KÖR BIÇAK
Kadın ağlıyordu oturduğu yerde,
Gözleri bir noktaya dalmış, öylece kalakalmıştı.
Yüreği acıyordu, sanki kör bıçak saplanmış gibi,
Gözbebeklerinden çektiği acı ne kadar da belli,
Yorgun, bitap düşmüştü kadının bedeni bu hayata,
Sanki asırlardır onca yükü taşıyordu omuzlarında
Ha düştü, ha düşecek yalpalıyordu iki yana
Maziyi düşündü, gözünde yaş,
Belli belirsiz bir gülümseme dudağında
Kendi kendine dedi;
“Bu kadar acı reva mıydı bana?”
Tutunacak sebebi de kalmamıştı ki artık hiç hayata.
Sevmeyi denemişti yeniden, daha yakın bir zamanda
Sevdi de, hem de en derinden.
Çok sevilmek istedi kadın, inat olsun diye geçmiş yıllara.
Sevgisiz geçen yılların acısını, sevdalısı unutturmalıydı
Leyla ile Mecnun, Kerem ile Aslı sevgisini kıskanmalıydı.
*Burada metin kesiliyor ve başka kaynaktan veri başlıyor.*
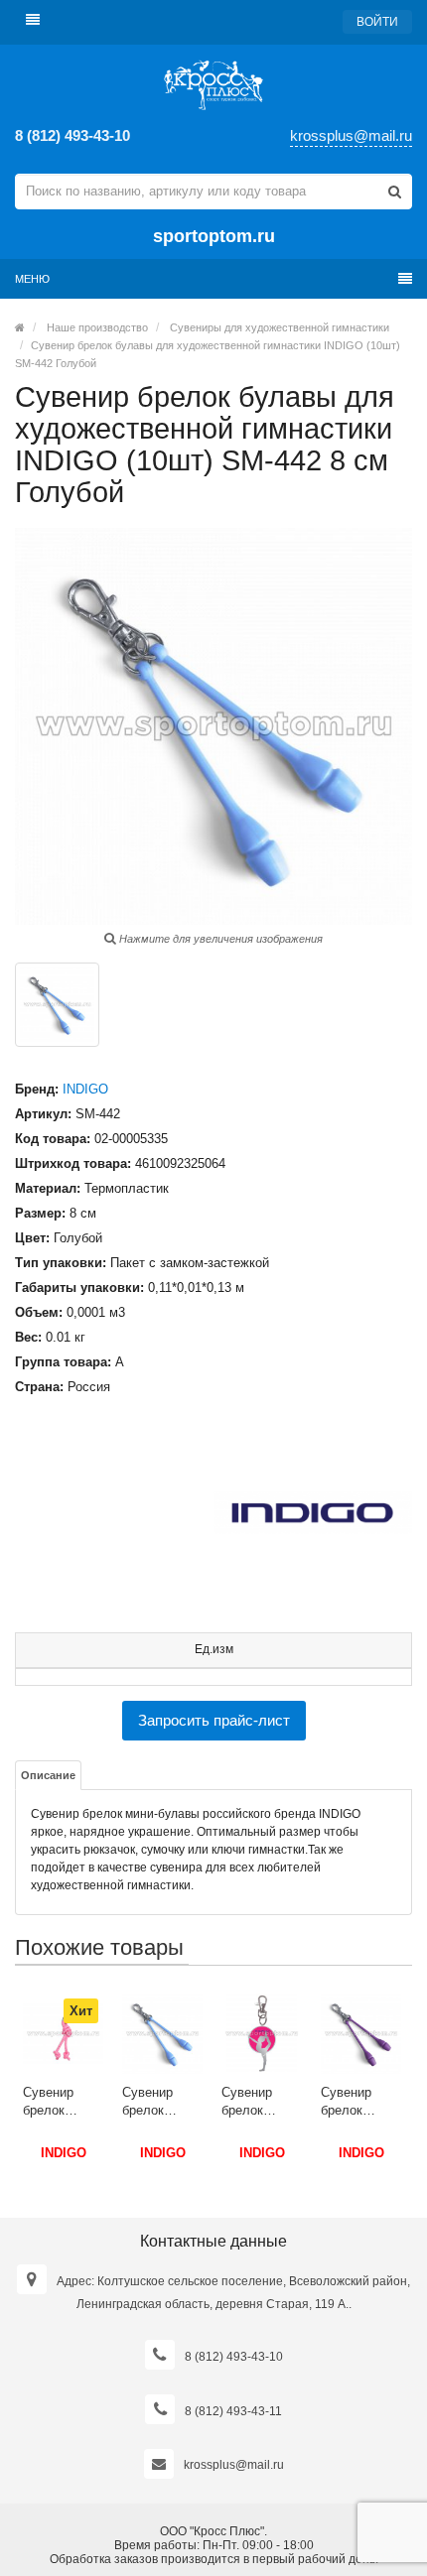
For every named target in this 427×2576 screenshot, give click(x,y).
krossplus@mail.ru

Gündüz düşlerine, gece rüyalarına aldı aşkını
İyi günde kötü günde, hastalıkta sağlıkta
Hep yanında olmak
Onunla gülmek, onunla ağlamak
Onun aldığı havayı birlikte solumak,
Güvenli bir omuza, başını yaslayıp,
Kalan ömründe sevdiği ile yaşlanmak.
Gözüne baktığında erimek, sesini duyduğunda titremek istiyordu…
Ama…
Ama olmadı işte
Çok sevmesine rağmen, sevmedi sevdiceği,
Oysa birazcık ilgiydi, kadının ondan tek istediği,
Yaşamanın ne anlamı vardı artık, yanında yoksa sevdiği.
Gözünden akan yaşlar, yanağından süzülürken,
Göz kapakları ağırlaştı kadının birden,
Kalbindeki kör bıçak,ta…derinlere kadar saplandıkça saplandı.